Life of a systematist, nomad, and double Ph.D (or a look into the mind of someone who is questionably sane).

09 May 2020

8 May 2020
0834 sleeping
1702 sequence editing
1950 feeding the critters
2040 setting up for trivia

Food: posole and beans for lunch; chicken wings and calliflower for dinner

Fact: Louisiana is loosing about a football field worth of land every hour due to sea level rise and erosion.  Zac and Ania guessed this right away, Eddie tried really hard to convince them it was Florida by doing some really confusing math.

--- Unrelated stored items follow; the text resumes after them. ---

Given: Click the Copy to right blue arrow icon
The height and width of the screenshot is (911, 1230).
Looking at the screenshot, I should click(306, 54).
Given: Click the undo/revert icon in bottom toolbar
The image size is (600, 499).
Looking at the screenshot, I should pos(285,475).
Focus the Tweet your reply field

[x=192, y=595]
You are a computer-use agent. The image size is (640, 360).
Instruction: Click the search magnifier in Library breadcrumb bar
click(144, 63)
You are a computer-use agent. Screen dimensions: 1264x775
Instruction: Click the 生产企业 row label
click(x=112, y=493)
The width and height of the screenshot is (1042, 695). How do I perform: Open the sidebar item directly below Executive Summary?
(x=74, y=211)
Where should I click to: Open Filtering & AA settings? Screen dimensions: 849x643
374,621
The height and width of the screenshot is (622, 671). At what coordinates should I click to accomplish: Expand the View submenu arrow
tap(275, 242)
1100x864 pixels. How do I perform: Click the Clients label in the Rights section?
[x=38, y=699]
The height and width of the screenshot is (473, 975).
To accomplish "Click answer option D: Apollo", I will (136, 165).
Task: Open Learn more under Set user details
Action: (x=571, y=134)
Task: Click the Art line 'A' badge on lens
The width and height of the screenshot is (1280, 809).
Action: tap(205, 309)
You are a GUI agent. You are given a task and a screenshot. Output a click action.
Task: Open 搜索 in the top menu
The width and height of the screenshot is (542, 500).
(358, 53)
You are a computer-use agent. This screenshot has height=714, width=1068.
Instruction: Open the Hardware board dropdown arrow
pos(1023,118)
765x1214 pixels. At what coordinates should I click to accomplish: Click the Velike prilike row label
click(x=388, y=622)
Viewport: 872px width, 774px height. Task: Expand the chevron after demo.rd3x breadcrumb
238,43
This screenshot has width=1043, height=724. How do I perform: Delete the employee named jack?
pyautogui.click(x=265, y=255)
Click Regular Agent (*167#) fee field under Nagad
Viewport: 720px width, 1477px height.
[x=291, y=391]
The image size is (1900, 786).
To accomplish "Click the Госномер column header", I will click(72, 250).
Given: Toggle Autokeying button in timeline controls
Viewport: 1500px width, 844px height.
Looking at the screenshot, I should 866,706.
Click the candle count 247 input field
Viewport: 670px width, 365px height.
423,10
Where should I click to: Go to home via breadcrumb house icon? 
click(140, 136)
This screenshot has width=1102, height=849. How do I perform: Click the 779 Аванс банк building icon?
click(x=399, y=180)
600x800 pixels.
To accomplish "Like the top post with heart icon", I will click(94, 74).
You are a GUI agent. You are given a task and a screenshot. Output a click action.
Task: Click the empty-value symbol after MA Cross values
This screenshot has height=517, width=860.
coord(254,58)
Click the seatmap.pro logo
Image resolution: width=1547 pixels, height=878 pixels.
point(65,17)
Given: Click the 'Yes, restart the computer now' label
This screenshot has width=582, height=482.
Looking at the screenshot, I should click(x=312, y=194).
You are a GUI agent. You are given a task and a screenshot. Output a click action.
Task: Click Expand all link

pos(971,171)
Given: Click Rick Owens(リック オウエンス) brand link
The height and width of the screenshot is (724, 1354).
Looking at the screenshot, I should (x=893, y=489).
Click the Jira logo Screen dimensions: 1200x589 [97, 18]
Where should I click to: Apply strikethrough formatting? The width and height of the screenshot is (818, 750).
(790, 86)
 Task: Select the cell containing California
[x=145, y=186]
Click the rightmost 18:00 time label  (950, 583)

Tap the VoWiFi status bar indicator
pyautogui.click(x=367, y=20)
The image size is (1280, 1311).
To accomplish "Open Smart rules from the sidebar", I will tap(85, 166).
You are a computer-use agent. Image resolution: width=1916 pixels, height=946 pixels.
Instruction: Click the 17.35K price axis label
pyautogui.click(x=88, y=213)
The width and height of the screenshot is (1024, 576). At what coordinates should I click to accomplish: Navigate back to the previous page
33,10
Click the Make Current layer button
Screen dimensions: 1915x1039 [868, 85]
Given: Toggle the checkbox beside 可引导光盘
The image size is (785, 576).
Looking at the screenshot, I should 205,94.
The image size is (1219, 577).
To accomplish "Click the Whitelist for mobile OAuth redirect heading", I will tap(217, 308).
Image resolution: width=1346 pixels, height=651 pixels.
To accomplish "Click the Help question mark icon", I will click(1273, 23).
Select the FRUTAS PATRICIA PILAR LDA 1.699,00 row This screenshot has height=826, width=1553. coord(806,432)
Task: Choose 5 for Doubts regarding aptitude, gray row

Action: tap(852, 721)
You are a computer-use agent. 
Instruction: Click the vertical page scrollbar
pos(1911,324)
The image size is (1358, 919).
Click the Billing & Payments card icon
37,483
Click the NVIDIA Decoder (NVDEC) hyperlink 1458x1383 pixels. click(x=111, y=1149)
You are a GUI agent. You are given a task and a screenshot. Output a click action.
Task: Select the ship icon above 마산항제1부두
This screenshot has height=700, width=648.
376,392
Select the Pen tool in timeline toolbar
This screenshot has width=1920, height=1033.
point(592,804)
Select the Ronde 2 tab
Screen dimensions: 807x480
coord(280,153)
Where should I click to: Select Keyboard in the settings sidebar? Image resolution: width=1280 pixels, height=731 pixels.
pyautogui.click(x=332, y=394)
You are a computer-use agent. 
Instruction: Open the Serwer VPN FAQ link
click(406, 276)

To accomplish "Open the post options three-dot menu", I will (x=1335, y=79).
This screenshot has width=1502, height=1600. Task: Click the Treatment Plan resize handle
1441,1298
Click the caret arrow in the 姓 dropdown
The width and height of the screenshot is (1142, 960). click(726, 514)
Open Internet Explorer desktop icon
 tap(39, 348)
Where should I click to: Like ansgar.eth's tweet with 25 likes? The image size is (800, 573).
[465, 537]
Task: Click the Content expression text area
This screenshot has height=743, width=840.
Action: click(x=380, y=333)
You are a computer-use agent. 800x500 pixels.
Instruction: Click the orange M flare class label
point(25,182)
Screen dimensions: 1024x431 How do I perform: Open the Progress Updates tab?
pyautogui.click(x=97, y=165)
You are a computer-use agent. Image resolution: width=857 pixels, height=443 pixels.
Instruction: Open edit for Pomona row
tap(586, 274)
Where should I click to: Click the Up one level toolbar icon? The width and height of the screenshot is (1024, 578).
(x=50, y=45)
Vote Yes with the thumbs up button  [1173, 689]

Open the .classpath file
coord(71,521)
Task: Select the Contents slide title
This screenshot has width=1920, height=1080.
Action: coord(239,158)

Woke up, had lunch, and talked with the group about where to spend World Big Day (i decided on Madre de Dios for the main game and outside Cordoba, Argentina for the other game since Intervales sounds like a no go between the parks being closed and a shoot out between illegal miners and government officials last week.  then work on sequence editing.  I am almost 1/4 of the way done.  Then i had to go to the game store and pick up some new trivial persuit cards.  There were a bunch of people there and I was the only one wearing a mask.  It was insane.  I got what I needed and left as quickly as I could.  Did a little bit more work and then we went for a walk.  This time I put a sleeping bag in my backpack so it only weighed about 8 pounds in total. Since it was a really easy 2.5 miles so tomorrow I'll probably go up to 20 tomorrow.  The highlight though was an encounter with the police.  On our last lap I saw him pull in, but then he left.  Turned out he had just moved to the other parking lot and was waiting for us.  He said he thought we were teenagers but i expect he actually thought we were hobos when he saw us (especially because my jeans are ripped to shreds).  We ended up talking to him for a while about mountain lions.  It turns out it was the same officer who watched the transit of Venus with the parentals and Eddie back in 2012.  Once we got home I fed the critters then we ate dinner and played trivia.  As usual there were some great moments of Eddie or Zac talking eachother out of the right answer, and this time around Maria and Kevin actually won.  The west coast team was also in the center but kept missing 1980's sports questions, while our team needed 1 more pie piece.  We got off to an abysmal start so I was impressed it ended up that close.  We also decided we were going to do a tv show about the dome father and I want to build to protect the plants over the winter and call it Under the Dome 2: Catanach edition.

7 May 2020
0118 sequence editing
0344 world of warcraft
0400 world of warcraft
2306 sequence editing


Food: Steak and rice for dinner


Fact: Before the Civil War the area around Malden, WV was the largest producer of salt in the US.  The salt is from the Iapetus Ocean, a former ocean in the Southern Hemisphere and is over 400 million years old.  The ocean itself was around between 600 and 500 MYA.  The ocean was first proposed due to differences in trilobite communities between Scotland and  England and also between eastern and western Newfoundland.  The palentologist, Charles Walcott, figured this was due to some sort of deep water body separating these areas. 

Woke up and had a Zoom meeting with Sami about how to handle her sequence data.  We came up with a pretty good plan that hopefully means we can combine 2019 and 2020 sequencing runs from the same sample.  First though I have to make alignments of all the overlapping genes in each sample and make sure they really are the same and we don't have some sort of contamination issue in the samples that worked poorly.  I also got some on the ground intel about Brazil for the world Big Day this Saturday.  Today was also Dumas's birthday so he and I hung out in the sun for a bit.  When it was time to feed them I added cheese and dog treats to both his and Schubie's dinner to celebrate (you can't eat your cake in front of your friends without sharing, that would just be mean).  The yankees/red soxs game was rained out so no baseball today sadly.  After dinner we watched Harry Potter 5 and I kept working on sequences.